Again, these figures reflect a wider and even more disturbing trend.
The truth is that the first casualty of modern war and conflict is
innocent civilians, men, women and children. Journalists, in trying
to report this, are therefore considered legitimate targets by
combatants who would want to conceal their heinous crimes.
Where did this debased morality stem from in which civilians are now
deliberately thrown into the line of fire?
One significant reference point is the concept devised and deployed
by the Americans and the British during World War II whereby whole
areas of civilian population were deliberately targeted in bombing
raids. The idea was to terrorise the enemy's people and corrode
their morale. This saturation, carpet bombing of cities like
Dresden, Hamburg and Tokyo annihilated millions of civilians. It was
an unprecedented innovation in the tactical prosecution of war.
Perhaps the nadir of this heinous logic was the dropping of the
atomic bombs on Hiroshima and Nagasaki where some 300,000 people
were vapourised in seconds.
These are gargantuan war crimes and crimes against humanity for
which the US and British governments and military have never been
held to account. And these crimes make modern-day despots like
Slobodan Milosevic and Saddam Hussein seem like street corner thugs
The travesty perpetrated on international law and justice by the
Americans and the British was like the unleashing of a psychopathic
monster on the world.
Henceforth, the terrorising and murder of innocent men, women and
children (the ultimate crime) became a legitimised method for states
and other groups to pursue their military and political objectives.
This corrosion in the standards of military conduct and respect for
international laws like the Geneva Convention and UN Treaty on
Torture, is now commonplace in conflicts since World War II.
To get back to Iraq, here we have an illegal war committed by the US
and UK. In legal terms, it qualifies as the crime of "war of
aggression", the very same crime that Nazi leaders were convicted of
at the Nuremburg.
More than 100,000 Iraqi civilians have been killed since the US and
UK invaded that country. The same number of people have been
imprisoned, many of them tortured.
Since hostilities officially halted in March 2004, it is well
documented that Washington and London have now shifted their
military tactics to that of a massive counterinsurgency operation.

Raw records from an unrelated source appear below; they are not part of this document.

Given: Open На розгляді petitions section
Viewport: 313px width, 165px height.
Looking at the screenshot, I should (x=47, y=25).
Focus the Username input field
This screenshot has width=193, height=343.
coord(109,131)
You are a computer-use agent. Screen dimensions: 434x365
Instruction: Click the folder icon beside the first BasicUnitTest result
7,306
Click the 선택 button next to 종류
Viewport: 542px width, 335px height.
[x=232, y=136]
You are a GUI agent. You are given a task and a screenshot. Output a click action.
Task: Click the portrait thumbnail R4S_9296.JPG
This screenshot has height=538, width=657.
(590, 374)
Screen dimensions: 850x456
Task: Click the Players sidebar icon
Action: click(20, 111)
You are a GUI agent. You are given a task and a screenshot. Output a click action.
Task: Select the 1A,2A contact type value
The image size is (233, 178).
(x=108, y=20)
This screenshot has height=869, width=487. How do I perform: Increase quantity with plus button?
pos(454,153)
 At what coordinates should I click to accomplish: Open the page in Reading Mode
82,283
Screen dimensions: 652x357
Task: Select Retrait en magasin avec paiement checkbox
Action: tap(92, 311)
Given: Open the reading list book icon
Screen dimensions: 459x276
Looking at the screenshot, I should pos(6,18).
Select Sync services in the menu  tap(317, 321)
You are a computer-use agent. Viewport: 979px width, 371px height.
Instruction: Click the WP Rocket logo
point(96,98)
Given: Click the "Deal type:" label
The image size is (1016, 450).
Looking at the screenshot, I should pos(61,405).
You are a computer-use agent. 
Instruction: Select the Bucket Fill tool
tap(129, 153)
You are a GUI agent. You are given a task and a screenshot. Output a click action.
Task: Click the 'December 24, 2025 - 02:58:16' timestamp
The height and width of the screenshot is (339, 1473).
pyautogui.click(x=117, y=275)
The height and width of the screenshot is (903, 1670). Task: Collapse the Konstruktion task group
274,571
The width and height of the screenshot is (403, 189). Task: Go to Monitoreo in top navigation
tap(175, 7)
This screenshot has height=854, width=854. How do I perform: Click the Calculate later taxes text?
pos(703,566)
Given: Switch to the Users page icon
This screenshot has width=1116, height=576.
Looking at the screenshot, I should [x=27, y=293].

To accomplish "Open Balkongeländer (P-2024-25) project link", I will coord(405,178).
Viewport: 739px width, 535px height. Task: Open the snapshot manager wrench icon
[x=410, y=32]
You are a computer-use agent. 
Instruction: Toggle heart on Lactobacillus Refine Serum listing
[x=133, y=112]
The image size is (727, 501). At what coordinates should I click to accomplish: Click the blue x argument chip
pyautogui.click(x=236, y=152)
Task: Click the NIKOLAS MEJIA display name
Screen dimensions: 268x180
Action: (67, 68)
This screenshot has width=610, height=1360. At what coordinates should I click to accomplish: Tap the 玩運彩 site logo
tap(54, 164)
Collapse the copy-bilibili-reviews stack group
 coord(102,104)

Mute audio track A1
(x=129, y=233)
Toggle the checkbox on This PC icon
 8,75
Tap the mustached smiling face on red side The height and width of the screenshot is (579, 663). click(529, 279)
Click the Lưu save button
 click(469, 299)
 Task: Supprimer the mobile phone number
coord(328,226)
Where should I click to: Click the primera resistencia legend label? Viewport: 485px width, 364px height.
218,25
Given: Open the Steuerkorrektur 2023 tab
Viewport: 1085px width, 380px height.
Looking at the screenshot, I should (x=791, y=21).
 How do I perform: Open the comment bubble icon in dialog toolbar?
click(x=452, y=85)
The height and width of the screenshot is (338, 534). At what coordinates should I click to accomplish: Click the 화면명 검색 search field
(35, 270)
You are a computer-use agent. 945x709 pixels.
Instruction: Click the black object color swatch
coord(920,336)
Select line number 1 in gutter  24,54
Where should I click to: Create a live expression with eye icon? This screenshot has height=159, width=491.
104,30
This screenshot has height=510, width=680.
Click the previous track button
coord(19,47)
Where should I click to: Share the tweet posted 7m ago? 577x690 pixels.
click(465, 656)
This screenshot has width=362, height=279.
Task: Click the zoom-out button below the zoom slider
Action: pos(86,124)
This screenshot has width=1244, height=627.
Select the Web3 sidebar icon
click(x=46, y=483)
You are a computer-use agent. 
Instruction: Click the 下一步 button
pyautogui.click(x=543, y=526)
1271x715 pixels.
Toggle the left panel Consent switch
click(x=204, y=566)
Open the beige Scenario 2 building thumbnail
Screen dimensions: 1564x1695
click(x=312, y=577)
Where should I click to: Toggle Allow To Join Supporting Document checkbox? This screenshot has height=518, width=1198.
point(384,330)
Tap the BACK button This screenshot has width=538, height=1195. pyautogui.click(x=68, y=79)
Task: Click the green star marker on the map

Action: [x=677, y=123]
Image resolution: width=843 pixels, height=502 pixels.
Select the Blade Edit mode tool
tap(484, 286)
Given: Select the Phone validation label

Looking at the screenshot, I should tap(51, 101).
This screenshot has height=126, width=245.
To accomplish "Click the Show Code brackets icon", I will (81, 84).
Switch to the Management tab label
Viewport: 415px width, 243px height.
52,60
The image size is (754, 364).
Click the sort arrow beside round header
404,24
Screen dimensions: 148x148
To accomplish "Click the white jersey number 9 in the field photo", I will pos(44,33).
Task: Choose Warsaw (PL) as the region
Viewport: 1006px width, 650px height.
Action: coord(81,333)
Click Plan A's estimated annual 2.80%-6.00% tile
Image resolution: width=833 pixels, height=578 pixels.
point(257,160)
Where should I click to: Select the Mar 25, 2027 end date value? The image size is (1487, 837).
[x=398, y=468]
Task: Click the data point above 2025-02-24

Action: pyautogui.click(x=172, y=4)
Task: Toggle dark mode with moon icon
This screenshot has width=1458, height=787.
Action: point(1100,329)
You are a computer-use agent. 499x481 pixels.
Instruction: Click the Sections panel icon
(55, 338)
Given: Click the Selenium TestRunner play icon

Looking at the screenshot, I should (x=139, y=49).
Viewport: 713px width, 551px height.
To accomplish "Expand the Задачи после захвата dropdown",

The idea is to weaken Iraq by a process of "Balkanisation" - that
is, dividing and weakening the country into Kurdish, Sunni and Shia
One way of achieving this is to foment sectarian hatred and fear in
the population. Since the US and British established the Special
Police Commandos, by reconstituting the remnants of Saddam's
military, there has been a torrent of "death squad executions" among
the civilian population. Many of the victims, who are often found
dumped on roadsides showing signs of torture before being killed
with a bullet to the head, were last seen by relatives being taken
away by these US/British death squads.
To get back to the death of journalists in Iraq, the majority of
them have been Iraqis out on the streets trying to independently
report on what is happening in their country. None of the deaths
have involved those embedded journalists who ride along in
US/British army humvees and helicopters.
One of those killed was Yasser Salihee. He was shot dead as he
approached a US checkpoint on June 24 last year. In the previous
weeks, Salihee had documented, for the Knight-Ridder news agency,
dozens of cases of men being dumped at morgues after having been
detained by the Wolf Brigade, the most notorious unit among the
Special Police Commandos, and under the direct command of a US
More recently, Iraqi journalist Atwar Bahjat was murdered while
reporting on the bombing of the Al-Askari Mosque in Samarra on
February 22 this year. Bahjat was a well known female television
reporter working for Bahrain-based Al-Arabiya. She and her news
crew, Khalid Mahmoud Al-Falahi and Adnan Khairallah, were
interviewing local witnesses who claimed that they had seen what
looked like police commandos entering the Mosque prior to the
explosion. There were also claims that US military forces had been
heavily deployed in the vicinity the previous night.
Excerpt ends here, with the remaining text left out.